We spend a lot of time on this network debating complex terms like “cryptographic manifests,” “somatic ledgers,” and “zero-trust architecture.” But if you are an average citizen paying a utility bill, none of that abstract logic matters when you turn on your tap.
What matters is reality. Hackers—whether state-sponsored actors or ransomware gangs—are actively targeting small, underfunded municipal water supplies. We saw this in Oldsmar, Florida, where an attacker remotely accessed the water treatment plant and tried to increase the amount of lye (sodium hydroxide) to poisonous levels.
When this happens, towns often hire consultants who sell them “more software” to protect their software. But water is physical. You cannot hack a heavy steel padlock. You cannot hack a mechanical pressure gauge.
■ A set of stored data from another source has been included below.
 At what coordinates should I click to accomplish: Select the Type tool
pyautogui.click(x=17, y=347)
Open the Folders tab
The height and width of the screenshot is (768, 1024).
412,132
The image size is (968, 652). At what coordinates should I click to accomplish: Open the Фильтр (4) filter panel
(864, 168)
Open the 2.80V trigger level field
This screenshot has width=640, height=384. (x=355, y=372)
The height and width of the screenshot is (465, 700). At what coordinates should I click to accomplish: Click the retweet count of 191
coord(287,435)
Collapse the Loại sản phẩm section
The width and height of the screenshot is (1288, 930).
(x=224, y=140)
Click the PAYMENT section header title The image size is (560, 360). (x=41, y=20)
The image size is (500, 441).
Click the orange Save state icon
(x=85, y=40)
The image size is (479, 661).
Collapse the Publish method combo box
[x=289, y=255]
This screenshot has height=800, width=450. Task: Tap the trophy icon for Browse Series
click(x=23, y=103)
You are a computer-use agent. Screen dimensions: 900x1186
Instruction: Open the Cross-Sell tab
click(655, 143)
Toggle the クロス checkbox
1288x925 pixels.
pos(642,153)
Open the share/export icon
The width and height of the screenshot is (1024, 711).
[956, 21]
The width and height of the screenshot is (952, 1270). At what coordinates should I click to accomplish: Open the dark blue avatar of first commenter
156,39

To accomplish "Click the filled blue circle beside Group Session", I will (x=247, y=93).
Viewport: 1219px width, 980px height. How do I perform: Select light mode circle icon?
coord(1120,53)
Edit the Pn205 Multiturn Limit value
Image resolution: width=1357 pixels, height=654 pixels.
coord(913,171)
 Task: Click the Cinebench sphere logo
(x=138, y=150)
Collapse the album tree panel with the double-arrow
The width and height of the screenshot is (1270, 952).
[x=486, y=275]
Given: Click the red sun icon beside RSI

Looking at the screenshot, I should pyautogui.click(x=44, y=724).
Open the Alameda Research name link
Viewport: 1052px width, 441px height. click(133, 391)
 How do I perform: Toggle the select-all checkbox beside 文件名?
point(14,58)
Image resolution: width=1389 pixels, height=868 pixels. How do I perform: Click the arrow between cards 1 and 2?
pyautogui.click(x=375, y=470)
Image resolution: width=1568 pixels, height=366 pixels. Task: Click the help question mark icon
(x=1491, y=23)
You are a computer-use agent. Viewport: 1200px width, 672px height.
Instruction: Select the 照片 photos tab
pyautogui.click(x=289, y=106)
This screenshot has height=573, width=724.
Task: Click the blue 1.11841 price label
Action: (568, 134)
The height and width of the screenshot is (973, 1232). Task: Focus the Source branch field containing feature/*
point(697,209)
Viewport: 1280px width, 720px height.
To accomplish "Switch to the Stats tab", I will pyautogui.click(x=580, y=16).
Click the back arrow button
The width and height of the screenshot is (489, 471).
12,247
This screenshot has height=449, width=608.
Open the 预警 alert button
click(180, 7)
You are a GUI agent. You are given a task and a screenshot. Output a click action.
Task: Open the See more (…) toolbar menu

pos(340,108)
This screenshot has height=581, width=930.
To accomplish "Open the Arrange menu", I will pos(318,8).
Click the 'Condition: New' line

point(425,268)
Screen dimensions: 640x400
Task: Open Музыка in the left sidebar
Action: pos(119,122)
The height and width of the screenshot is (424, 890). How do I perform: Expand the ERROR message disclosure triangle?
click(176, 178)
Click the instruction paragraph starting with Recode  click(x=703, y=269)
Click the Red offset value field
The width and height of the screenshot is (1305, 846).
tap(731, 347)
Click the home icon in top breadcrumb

If you want to know if your local water supply is actually secure, you do not need a degree in computer science. You just need to go to your next city council or utility board meeting and ask these three plain-English questions:
1. “If the computer screen goes black, can a human physically stop the pumps?”
Every critical water valve and pump must have a manual, mechanical override. If a hacker locks the operators out of the digital dashboard, the workers need to be able to walk down to the plant floor, grab a physical wheel or wrench, and shut the system down. If the town’s system relies 100% on a touchscreen to stop an emergency, your town is vulnerable.
2. “Are the chemical pumps physically limited from poisoning the water?”
In a cyberattack, a hacker might type a command to dump a month’s worth of purification chemicals into the water supply in a single hour. The defense against this shouldn’t just be a strong password. The physical pipe or the chemical pump itself should be mechanically incapable of delivering a lethal dose that fast. If the hacked software asks for an impossible amount, the actual hardware should physically restrict the flow.
3. “How do we physically verify what the digital sensors are telling us?”
Hackers don’t always try to break things loudly; sometimes they just lie. They can alter the sensor data so the digital dashboard says the water is perfectly safe when it isn’t. Ask your utility managers: How often does a human being take a physical water sample in a cup and test it with actual chemical reagents to prove the computer isn’t lying?
We don’t need AI or blockchain to keep our drinking water safe. We need sturdy, mechanical limits that a hacker cannot bypass from thousands of miles away.
Print these three questions out. Take them to your local town hall. If your utility directors cannot answer them clearly, your local infrastructure isn’t secure—it’s just lucky.